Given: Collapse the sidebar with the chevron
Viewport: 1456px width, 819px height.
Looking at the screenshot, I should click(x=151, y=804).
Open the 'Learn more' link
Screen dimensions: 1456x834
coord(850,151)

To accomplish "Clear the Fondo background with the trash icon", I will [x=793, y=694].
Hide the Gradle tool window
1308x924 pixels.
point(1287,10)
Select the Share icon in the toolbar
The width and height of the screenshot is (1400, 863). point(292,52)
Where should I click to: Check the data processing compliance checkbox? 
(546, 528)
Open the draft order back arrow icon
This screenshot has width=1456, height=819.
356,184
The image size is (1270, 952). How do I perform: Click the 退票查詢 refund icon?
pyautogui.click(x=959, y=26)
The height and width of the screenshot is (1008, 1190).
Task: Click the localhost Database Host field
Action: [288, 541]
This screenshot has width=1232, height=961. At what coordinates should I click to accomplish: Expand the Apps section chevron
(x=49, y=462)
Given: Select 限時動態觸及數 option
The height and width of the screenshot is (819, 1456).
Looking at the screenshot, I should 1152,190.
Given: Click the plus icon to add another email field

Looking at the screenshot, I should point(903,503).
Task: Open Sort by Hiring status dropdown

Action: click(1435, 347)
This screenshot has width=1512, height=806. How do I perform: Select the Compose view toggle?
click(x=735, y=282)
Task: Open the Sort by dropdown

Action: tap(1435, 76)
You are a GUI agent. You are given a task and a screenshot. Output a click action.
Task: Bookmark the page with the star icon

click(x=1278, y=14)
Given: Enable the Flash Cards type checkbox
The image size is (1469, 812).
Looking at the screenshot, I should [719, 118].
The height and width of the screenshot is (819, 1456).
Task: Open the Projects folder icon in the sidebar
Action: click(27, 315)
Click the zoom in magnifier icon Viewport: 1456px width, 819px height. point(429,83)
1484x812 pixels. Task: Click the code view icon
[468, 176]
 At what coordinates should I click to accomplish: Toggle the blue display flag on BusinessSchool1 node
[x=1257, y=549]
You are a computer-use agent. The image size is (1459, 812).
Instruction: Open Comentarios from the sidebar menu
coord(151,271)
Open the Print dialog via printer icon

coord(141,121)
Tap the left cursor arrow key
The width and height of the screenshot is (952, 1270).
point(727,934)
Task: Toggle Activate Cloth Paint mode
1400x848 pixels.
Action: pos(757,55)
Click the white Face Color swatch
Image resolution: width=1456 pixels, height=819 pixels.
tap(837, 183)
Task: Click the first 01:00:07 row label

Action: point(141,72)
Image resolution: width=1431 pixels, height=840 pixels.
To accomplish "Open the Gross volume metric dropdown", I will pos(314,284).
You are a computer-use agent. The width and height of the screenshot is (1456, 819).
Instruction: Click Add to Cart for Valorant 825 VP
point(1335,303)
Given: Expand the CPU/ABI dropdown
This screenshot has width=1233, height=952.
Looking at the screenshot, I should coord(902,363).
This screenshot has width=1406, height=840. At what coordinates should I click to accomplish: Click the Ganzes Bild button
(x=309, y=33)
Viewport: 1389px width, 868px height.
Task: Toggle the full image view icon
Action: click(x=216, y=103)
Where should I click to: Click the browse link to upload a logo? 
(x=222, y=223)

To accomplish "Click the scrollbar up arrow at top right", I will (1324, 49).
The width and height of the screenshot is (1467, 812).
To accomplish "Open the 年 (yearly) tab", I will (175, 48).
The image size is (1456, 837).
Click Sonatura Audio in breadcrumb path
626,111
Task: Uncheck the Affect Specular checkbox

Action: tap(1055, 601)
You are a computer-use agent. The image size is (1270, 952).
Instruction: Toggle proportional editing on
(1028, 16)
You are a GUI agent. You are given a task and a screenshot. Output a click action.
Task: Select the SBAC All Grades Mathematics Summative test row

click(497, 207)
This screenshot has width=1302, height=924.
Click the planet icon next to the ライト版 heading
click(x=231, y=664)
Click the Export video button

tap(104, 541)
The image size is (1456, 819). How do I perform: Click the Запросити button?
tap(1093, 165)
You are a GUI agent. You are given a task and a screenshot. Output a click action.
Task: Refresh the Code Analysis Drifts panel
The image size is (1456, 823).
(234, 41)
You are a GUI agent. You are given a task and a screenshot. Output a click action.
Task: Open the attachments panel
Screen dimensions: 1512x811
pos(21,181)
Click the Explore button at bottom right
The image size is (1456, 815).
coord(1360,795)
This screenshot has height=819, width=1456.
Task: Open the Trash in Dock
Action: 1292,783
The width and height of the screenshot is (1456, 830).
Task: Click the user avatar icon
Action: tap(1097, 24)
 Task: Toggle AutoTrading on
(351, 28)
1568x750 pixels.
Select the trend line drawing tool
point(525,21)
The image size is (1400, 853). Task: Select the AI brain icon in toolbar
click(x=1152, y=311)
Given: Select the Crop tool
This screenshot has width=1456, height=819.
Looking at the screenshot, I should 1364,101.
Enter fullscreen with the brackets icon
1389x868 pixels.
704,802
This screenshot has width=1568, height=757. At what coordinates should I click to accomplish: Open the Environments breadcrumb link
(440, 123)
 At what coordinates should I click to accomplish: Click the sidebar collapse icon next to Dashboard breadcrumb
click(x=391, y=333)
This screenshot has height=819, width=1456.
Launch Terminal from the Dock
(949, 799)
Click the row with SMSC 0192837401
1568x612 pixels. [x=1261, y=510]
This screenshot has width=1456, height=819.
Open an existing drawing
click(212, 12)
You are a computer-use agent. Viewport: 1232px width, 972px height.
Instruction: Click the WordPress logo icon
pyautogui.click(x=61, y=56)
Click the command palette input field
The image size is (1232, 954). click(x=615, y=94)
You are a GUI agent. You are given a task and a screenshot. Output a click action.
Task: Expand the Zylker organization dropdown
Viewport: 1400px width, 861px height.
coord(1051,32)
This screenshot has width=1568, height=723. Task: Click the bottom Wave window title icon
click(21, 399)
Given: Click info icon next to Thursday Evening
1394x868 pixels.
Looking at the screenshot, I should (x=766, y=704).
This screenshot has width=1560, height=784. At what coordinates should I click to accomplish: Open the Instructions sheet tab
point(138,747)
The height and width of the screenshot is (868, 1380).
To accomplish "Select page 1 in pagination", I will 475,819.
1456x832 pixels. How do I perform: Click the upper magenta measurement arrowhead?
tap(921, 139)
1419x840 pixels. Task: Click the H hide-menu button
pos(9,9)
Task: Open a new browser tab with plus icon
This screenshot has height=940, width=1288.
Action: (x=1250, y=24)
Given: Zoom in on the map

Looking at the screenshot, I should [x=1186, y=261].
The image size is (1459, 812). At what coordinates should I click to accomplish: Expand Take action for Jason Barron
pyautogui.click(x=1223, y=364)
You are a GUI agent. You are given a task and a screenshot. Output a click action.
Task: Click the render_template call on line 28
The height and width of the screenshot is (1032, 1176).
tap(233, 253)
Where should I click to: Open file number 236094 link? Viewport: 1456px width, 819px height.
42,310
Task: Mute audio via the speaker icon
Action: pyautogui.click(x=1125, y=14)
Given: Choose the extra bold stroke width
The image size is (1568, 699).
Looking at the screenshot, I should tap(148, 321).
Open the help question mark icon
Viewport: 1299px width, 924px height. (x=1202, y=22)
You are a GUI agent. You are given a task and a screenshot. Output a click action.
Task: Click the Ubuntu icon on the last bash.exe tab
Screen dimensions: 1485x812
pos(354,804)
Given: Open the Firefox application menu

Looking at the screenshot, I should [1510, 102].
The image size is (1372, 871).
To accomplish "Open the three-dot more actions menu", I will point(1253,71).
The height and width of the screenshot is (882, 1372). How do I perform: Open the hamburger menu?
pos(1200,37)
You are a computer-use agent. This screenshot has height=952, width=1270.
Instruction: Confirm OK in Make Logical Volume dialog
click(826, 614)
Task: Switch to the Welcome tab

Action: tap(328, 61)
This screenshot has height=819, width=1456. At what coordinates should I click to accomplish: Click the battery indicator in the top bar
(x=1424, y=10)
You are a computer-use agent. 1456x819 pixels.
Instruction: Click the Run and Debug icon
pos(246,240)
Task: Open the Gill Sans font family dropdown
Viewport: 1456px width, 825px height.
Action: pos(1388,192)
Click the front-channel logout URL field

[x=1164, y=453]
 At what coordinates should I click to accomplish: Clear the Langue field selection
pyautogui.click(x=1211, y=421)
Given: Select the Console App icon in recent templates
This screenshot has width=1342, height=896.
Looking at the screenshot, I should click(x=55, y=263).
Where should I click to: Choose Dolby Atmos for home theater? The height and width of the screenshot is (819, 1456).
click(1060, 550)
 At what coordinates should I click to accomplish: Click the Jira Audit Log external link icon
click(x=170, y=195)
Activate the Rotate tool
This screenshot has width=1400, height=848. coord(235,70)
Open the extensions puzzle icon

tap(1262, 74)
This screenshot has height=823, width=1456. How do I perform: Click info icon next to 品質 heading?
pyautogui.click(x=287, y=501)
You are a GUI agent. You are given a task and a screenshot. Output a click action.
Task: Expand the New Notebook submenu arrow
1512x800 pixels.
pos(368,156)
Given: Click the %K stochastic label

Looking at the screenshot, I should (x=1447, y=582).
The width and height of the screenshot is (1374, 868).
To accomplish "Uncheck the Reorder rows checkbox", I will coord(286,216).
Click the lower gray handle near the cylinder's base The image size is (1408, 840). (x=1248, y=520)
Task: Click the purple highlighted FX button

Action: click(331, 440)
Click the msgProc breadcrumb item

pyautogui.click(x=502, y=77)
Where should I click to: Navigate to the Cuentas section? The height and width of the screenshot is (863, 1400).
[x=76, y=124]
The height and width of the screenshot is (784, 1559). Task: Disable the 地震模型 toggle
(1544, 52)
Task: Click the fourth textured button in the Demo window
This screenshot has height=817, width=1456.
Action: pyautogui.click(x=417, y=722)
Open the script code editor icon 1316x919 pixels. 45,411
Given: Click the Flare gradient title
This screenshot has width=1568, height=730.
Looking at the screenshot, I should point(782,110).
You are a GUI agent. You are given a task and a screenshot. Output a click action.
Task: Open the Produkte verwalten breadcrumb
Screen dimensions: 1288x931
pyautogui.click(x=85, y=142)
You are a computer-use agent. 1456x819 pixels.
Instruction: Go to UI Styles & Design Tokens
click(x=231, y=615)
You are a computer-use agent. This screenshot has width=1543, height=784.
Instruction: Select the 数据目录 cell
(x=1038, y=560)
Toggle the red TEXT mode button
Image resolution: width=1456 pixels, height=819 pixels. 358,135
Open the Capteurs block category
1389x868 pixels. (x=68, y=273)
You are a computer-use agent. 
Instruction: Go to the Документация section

______________________________

### Work to complete
The number alone is wanted: how many lines of the records above include the string "more".

### Reply
2